- [Data for the task]
Start of Block

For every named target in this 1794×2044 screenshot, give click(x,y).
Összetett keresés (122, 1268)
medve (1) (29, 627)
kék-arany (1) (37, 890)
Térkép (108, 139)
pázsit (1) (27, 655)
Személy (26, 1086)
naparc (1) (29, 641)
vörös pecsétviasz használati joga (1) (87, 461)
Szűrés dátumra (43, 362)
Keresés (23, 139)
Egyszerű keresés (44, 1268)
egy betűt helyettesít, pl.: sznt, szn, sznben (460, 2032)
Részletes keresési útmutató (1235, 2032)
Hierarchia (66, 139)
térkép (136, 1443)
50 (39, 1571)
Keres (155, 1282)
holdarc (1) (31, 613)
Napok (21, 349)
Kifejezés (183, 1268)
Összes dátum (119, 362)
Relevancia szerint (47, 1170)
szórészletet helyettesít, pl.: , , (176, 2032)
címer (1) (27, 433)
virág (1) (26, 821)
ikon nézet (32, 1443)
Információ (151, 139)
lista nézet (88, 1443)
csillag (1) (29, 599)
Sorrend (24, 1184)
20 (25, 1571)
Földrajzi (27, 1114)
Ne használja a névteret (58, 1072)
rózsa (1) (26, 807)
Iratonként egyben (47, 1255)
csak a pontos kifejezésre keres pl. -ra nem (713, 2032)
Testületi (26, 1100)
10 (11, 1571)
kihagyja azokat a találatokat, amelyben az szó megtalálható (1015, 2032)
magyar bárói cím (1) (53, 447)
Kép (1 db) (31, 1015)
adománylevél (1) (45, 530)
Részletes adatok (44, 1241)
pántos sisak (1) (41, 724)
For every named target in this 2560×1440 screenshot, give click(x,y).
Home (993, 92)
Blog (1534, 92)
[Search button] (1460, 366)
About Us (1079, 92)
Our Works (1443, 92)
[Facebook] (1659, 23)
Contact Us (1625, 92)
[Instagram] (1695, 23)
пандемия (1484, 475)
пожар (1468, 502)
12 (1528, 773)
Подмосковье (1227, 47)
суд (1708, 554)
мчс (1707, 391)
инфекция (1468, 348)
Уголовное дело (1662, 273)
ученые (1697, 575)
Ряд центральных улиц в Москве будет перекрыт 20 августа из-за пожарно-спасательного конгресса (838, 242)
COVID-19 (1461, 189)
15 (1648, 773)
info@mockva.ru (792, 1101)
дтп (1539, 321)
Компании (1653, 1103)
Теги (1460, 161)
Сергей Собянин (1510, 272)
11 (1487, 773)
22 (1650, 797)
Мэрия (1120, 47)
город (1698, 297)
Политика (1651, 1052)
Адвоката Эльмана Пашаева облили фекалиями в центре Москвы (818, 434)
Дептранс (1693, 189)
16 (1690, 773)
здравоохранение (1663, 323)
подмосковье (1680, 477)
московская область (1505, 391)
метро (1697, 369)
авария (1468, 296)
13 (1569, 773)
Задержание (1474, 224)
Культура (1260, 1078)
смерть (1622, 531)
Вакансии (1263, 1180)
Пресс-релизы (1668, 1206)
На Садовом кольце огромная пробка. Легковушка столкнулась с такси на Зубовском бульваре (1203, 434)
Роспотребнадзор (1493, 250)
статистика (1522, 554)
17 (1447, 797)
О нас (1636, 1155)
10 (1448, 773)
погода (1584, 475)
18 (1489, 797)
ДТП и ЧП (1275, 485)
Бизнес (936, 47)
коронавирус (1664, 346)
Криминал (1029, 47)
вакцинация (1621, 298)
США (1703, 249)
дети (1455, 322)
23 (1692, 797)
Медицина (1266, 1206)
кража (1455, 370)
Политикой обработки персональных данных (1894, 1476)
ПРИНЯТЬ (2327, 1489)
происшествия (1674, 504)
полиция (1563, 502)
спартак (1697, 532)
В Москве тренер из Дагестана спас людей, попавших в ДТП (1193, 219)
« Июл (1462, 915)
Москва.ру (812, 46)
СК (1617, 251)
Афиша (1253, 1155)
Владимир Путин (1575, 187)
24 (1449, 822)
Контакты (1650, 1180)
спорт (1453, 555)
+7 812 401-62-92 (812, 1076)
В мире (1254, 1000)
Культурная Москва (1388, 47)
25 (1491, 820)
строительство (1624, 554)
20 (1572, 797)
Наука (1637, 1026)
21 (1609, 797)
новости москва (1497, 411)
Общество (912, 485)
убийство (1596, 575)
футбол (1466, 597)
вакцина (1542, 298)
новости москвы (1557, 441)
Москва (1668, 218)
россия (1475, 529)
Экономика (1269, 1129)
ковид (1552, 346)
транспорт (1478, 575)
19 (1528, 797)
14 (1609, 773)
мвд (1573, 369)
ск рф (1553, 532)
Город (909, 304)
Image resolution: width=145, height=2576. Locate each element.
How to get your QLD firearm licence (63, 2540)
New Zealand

End of Block

- [Task prompt] From the records above, copy each line in which the string "every" occurs.

- [Response to the exercise]
For every named target in this 1794×2044 screenshot, give click(x,y).
For every named target in this 2560×1440 screenshot, give click(x,y).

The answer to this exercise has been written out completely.